**TEXTE PROPOSÉ**:
☆ ☆ ☆

Tribune

Le respect selon Henri Texier

Le contrebassiste se souvient de Lee Konitz, qui vient de nous quitter.


Henri Texier © Jacky Joannès

C’est au printemps 1997 qu’Henri Texier a enregistré Respect, un disque un peu à part dans sa discographie : entre Mad Nomad(s) et Mosaic Man, où s’illustrait la jeune garde du jazz, cet « entraîneur » de musiciens organisait une rencontre entre géants, le temps d’un disque où évoluaient à ses côtés Bob Brookmeyer, Paul Motian, Steve Swallow et Lee Konitz. Le contrebassiste nous a fait part de quelques souvenirs et anecdotes au sujet du saxophoniste.

Lee Konitz aura été pour Henri Texier une révélation alors qu’il n’était qu’un jeune homme d’une vingtaine d’années seulement.
"La première fois que j’ai joué avec lui, c’était dans un club à Paris qui s’appelait le Jazzland, un très beau lieu qui n’a malheureusement pas duré longtemps et où ont se sont produits des gens célèbres. J’y ai joué avec de grands musiciens comme Dexter Gordon ou Art Taylor. Et deux ou trois fois avec Lee Konitz, quand je faisais partie du quartet du saxophoniste aveugle Michel Roques, qui l’avait invité ».
Plus tard, le contrebassiste et le saxophoniste se sont retrouvés, notamment à l’occasion de l’enregistrement de deux albums à Rome en 1969 (dont Impressive Roma), alors qu’ils étaient en tournée avec Phil Woods, Daniel Humair et Martial Solal.

☆ ☆ ☆

**CONSIGNE 1**: Pouvez-vous résumer le texte sur Henri Texier en deux phrases ?
**CONSIGNE 2**: Dans le texte sur Henri Texier, reprenez le passage qui s'ouvre sur les mots contenant « C’est au printemps » et se ferme sur « vingtaine d’années seulement. », en modifiant « révélation » en « découverte ».
**CONSIGNE 3**: Les affirmations suivantes concordent-elles avec le texte sur Henri Texier ? Répondez par oui ou par non pour chacune, en citant les mots du texte qui tranchent. (a) Respect a été enregistré au printemps 1997. (b) Le Jazzland a existé pendant de nombreuses années. (c) Les deux albums enregistrés à Rome l'ont été en 1979.
Le matériel ci-dessous ne joue aucun rôle dans ce travail.

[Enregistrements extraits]
☆ ☆ ☆

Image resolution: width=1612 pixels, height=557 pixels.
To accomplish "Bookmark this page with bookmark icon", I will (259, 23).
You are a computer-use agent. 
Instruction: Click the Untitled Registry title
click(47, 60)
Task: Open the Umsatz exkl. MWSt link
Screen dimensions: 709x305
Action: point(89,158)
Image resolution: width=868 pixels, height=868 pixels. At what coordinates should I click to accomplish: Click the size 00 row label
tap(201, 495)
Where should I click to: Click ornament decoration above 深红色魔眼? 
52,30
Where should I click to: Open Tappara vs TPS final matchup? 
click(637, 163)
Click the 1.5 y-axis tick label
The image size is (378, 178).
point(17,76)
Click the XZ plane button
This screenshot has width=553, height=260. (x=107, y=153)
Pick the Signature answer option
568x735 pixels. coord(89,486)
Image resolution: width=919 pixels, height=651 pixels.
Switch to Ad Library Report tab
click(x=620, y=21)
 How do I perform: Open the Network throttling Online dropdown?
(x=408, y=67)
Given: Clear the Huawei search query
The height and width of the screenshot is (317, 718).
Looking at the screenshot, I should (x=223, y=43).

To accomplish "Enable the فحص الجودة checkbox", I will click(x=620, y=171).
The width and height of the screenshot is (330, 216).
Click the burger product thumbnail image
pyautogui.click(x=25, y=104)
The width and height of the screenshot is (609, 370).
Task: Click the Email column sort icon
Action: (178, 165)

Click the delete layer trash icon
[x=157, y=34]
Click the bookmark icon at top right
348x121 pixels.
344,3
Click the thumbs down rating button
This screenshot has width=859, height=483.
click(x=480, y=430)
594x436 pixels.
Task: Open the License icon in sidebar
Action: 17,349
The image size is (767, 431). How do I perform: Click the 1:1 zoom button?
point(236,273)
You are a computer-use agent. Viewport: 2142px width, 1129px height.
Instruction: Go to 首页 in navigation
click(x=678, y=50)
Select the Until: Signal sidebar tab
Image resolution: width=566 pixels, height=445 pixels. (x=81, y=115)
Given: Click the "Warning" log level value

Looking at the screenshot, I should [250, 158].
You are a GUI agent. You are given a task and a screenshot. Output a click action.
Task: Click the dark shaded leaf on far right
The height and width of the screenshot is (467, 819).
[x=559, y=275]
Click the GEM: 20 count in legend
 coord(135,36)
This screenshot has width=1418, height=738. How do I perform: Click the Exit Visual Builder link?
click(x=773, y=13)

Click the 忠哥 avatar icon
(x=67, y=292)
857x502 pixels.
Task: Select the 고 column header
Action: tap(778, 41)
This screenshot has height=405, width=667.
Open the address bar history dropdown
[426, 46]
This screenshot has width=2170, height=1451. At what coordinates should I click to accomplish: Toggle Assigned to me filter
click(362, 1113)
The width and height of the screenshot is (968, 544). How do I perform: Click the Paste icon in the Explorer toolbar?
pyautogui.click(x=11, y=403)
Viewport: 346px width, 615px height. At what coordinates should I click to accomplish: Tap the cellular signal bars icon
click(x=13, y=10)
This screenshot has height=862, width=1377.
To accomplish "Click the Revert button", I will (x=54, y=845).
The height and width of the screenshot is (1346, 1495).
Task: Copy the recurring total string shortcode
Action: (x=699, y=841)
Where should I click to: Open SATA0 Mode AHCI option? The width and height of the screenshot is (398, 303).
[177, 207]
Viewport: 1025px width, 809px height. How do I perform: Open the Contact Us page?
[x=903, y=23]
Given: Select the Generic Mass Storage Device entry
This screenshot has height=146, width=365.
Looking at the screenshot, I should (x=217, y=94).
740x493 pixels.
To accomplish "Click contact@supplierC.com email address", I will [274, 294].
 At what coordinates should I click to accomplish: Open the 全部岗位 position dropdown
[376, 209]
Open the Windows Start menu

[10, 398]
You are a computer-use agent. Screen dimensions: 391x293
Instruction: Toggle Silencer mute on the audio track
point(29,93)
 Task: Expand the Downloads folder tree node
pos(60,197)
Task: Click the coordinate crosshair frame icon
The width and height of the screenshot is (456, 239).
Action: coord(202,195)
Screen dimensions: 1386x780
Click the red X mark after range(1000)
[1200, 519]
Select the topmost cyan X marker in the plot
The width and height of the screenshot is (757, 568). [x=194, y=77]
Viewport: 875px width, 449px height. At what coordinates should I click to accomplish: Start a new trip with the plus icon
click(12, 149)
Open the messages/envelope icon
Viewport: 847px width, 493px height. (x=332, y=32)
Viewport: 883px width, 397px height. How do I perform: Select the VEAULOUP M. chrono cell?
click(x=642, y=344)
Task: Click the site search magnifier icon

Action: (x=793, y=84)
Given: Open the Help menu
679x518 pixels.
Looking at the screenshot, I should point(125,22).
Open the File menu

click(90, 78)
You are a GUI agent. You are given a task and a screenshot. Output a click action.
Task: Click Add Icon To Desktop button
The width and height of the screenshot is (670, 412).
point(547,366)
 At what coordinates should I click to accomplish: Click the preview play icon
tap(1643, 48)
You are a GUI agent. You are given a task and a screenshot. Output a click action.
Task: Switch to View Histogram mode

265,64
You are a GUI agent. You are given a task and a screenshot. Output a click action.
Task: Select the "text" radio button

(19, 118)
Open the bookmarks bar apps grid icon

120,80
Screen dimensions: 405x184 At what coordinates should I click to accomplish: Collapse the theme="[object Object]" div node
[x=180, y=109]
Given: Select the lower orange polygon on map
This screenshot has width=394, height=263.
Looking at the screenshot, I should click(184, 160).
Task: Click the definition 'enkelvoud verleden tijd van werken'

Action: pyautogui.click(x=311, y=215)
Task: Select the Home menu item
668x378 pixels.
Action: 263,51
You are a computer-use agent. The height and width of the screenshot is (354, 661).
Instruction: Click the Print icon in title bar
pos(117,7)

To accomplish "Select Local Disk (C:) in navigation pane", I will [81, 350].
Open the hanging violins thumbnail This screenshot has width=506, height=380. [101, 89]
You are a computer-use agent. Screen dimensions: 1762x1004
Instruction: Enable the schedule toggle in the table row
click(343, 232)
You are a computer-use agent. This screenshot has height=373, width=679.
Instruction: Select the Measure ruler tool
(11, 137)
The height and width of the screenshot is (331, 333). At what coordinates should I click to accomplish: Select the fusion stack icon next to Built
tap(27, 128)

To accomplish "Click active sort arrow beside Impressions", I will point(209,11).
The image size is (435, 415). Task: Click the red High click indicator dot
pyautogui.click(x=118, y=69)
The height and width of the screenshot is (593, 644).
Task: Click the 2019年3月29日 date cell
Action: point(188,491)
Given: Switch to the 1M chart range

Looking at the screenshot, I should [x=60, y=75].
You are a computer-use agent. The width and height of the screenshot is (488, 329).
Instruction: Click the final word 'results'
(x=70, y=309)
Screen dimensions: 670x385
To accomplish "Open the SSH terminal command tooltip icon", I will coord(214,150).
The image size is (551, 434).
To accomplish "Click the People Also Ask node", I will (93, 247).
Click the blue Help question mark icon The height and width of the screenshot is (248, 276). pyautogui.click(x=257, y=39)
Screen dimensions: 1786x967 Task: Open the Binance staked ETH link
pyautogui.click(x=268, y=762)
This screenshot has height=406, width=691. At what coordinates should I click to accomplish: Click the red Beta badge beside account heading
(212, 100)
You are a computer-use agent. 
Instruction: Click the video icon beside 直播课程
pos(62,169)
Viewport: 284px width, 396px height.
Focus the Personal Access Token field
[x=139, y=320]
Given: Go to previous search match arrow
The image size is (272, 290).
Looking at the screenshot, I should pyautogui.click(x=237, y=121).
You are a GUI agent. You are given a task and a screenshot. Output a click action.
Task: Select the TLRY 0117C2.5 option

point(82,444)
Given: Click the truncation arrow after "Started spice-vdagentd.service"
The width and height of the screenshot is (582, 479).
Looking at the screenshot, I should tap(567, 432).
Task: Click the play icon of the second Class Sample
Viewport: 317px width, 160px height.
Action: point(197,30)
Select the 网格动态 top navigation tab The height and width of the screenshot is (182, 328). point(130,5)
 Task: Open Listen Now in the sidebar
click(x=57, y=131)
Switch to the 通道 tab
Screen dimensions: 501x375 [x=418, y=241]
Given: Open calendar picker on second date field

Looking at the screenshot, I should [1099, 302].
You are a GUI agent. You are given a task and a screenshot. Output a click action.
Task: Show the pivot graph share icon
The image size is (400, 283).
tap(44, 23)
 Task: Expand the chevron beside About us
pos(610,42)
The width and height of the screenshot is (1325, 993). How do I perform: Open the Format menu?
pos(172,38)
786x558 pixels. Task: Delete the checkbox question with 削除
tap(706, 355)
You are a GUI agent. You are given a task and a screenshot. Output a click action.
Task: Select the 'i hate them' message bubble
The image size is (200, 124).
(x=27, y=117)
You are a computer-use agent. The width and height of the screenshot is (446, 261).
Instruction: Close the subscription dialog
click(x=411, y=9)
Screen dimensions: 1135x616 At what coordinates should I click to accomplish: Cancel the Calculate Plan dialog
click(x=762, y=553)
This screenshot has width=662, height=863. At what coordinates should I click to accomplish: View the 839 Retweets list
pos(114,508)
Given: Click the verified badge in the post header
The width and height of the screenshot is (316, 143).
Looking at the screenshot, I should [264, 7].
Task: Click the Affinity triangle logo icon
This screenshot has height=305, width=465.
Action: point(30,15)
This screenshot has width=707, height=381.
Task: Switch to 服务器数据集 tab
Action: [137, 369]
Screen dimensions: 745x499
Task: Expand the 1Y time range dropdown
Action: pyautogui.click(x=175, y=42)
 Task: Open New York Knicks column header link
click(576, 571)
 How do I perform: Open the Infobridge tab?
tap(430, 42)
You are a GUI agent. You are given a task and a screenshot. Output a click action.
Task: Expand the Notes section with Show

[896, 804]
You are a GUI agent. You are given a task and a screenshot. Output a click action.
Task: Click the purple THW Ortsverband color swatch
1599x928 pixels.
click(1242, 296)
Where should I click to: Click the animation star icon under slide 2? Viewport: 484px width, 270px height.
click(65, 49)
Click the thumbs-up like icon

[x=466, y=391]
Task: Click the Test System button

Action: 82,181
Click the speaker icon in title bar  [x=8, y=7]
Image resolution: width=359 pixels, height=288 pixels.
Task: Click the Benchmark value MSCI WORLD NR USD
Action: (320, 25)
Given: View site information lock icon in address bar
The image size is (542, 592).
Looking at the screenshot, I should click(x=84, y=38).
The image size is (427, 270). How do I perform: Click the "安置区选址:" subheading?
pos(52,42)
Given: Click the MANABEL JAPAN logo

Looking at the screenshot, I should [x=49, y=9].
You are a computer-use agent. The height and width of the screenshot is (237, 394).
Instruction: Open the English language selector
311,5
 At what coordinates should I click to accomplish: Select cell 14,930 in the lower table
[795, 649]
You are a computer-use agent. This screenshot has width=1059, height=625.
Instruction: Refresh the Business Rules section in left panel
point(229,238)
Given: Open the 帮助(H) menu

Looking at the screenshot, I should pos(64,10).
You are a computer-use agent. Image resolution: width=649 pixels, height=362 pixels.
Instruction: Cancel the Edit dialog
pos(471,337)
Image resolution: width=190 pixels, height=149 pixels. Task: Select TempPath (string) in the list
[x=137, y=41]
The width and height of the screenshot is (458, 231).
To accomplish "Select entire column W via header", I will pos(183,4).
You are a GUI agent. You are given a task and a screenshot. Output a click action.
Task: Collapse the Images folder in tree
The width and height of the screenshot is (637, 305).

☆ ☆ ☆

**RÉPONSE 1**: Au printemps 1997, le contrebassiste Henri Texier a enregistré Respect, un disque où l'entouraient Bob Brookmeyer, Paul Motian, Steve Swallow et Lee Konitz, saxophoniste dont il évoque le souvenir. Il a joué pour la première fois avec Konitz au Jazzland, à Paris, quand il faisait partie du quartet de Michel Roques, puis l'a retrouvé à Rome en 1969 pour l'enregistrement de deux albums.

**RÉPONSE 2**:
C’est au printemps 1997 qu’Henri Texier a enregistré Respect, un disque un peu à part dans sa discographie : entre Mad Nomad(s) et Mosaic Man, où s’illustrait la jeune garde du jazz, cet « entraîneur » de musiciens organisait une rencontre entre géants, le temps d’un disque où évoluaient à ses côtés Bob Brookmeyer, Paul Motian, Steve Swallow et Lee Konitz. Le contrebassiste nous a fait part de quelques souvenirs et anecdotes au sujet du saxophoniste.

Lee Konitz aura été pour Henri Texier une découverte alors qu’il n’était qu’un jeune homme d’une vingtaine d’années seulement.

**RÉPONSE 3**:
(a) Oui : « C’est au printemps 1997 qu’Henri Texier a enregistré Respect ».
(b) Non : « un très beau lieu qui n’a malheureusement pas duré longtemps ».
(c) Non : « deux albums à Rome en 1969 ».